O primeiro-ministro britânico, David Cameron, alvo de inúmeros pedidos de demissão, admitiu este sábado que deveria ter gerido melhor o caso dos Papéis do Panamá, ao evocar a sociedade offshore liderada pelo seu próprio pai.

"Sei que devia ter lidado com isto de uma forma melhor. Há lições a tirar e eu vou aprender com isto". 

Em Londres, apesar dos encorajamentos de Edward Snowden no Twitter, os que defendem a demissão de Cameron estão, porém, a ter dificuldades em mobilizar mais pessoas nesse sentido, havendo mesmo poucas vozes na oposição trabalhista que os apoiam.

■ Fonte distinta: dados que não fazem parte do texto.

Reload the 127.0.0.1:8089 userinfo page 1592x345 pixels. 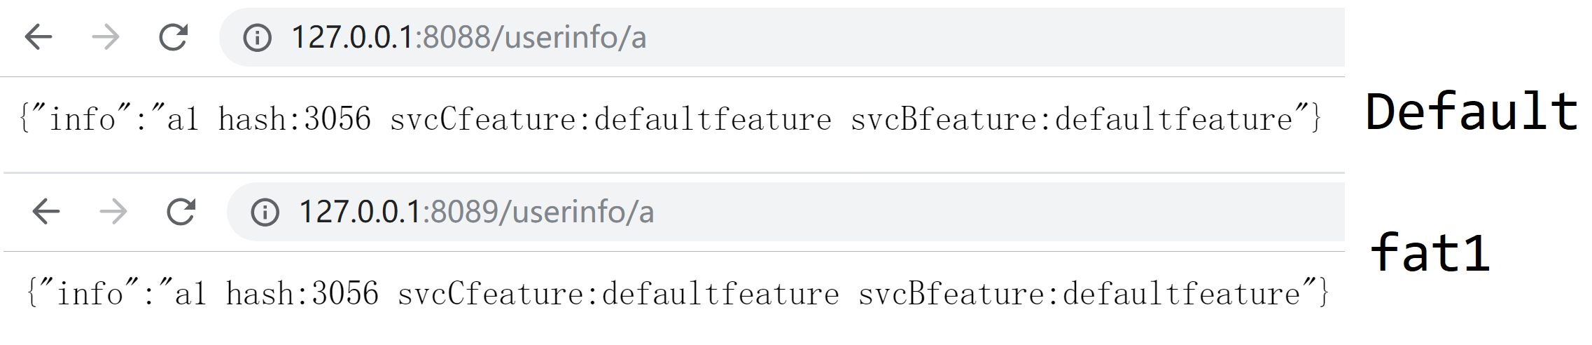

Defronte do "número 10 de Downing Street, sede do Governo britânico, várias centenas de manifestantes exigiram hoje de manhã a demissão do primeiro-ministro britânico, alguns empunhando cartazes com frases como "Cameron deve partir" e outros trajando panamás (chapéus).

Depois de quatro dias e quatro comunicados diferentes acerca da menção ao nome do pai no escândalo Papéis do Panamá, Cameron admitiu, na última quinta-feira, que lucrou com a offshore do pai. A oposição não perdeu tempo e deu nota no abalo na confiança no primeiro-ministro. Houve mesmo quem pedisse a sua demissão. 

"Não foi uma semana fácil", resumiu Cameron, este sábado, numa reunião do Partido Conservador.